This isn’t the first time that a world-wide change is necessary to reduce greenhouse gases. There is no clear plan of action that is suddenly going to amend everyone’s lifestyles to be Earth-friendly, and re-invent the way factories produce billions of plastic toys a day without producing an obnoxious amount of garbage.

Don’t fret. You don’t have to sit on your bum anxiously waiting for big corporations and powerful leaders to make a decision.

There are tricks you can do today to be more eco-friendly, and hopefully you will impress others to follow in your footsteps.

1. Get a to-go cup.

Or, two to-go cups (one for hot beverages and the other for cold).

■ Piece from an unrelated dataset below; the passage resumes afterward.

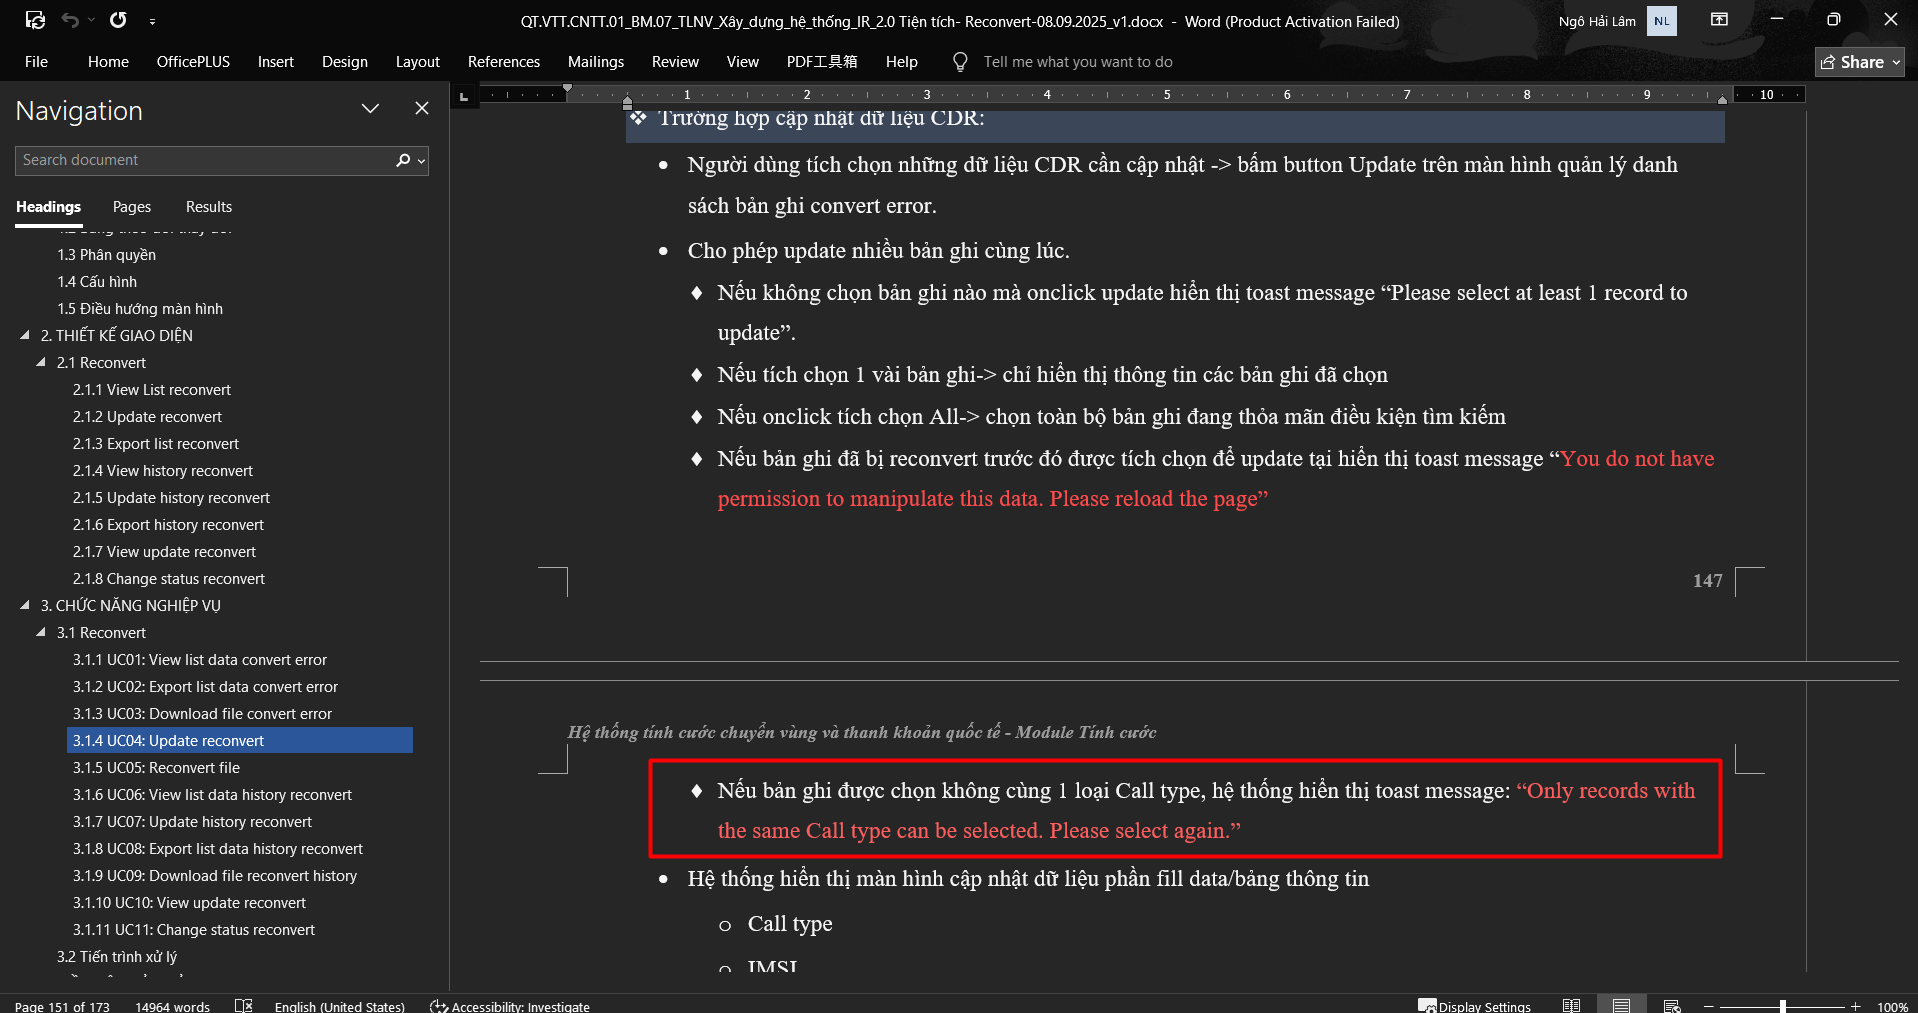Screen dimensions: 1918x1013
Task: Click the spelling proofing book icon
Action: pyautogui.click(x=243, y=1006)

Never buy a plastic water bottle again! Instead, fill up your cup with water from a fountain. Take this cup to Starbucks (or wherever you buy your pumpkin spiced latte).

As long as your cup is clean, they will be more than happy to fill up your cup with any beverage, eliminating unneeded waste.

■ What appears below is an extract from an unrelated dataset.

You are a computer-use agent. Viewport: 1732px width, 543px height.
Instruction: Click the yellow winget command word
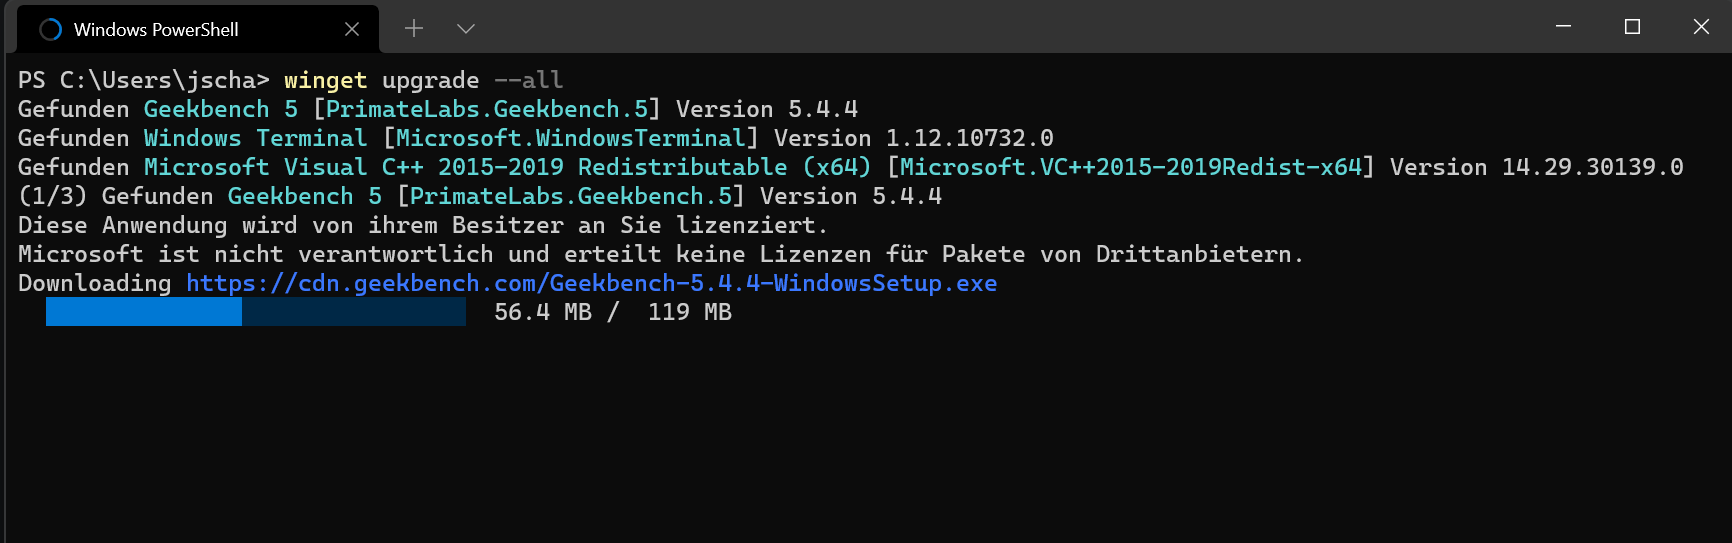click(x=325, y=80)
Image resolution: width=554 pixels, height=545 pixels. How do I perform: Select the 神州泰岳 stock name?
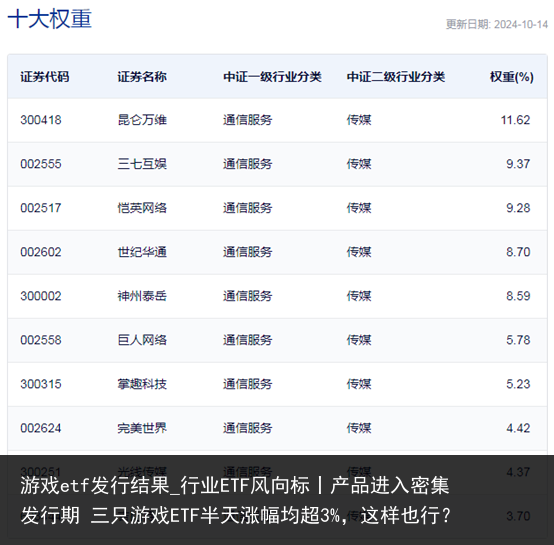click(x=142, y=296)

2. Bring your own bags to the grocery store.

In Europe, it is odd if you come to the store unprepared. They charge you for a plastic bag. Get in the habit of preparing for your store trips by bringing along your own bag, thus eliminating more garbage.

3. Plant a tree.

Remember how we learned that trees are good for the environment because they “breathe in” carbon dioxide and release refreshing oxygen?

Plant these glorious creatures.

4. Turn off your lights when you leave a room.

And then switch the bulbs to LED lights. It saves energy.

5. Unplug devices when you are not using them.

Actually take out your charger cord from the outlet when you are not using it.

Sound like a hassle? Well, you’d be saving energy.

6. Become a vegetarian.

Okay, okay, I am a bit biased on this one because I am a happy vegetarian.

Try going a day without meat, or maybe just a meal–whatever. You’ll indirectly save the world’s oil, water, and air. Trust me, or read this for all the details.

7. Plan ahead so you can car pool and make fewer trips in your car everyday.

I am not going to tell you to stop driving an hour to work, then an hour home everyday, but if you do, I hope your car is good on gas.

8. Recycle.

Plastic, cardboard, tin, aluminum, paper, glass, batteries, bulbs…Recycle it.

9. Reuse your old notebooks.

Use both sides of a sheet of paper. Read books using a kindle to save paper, energy and reduce waste.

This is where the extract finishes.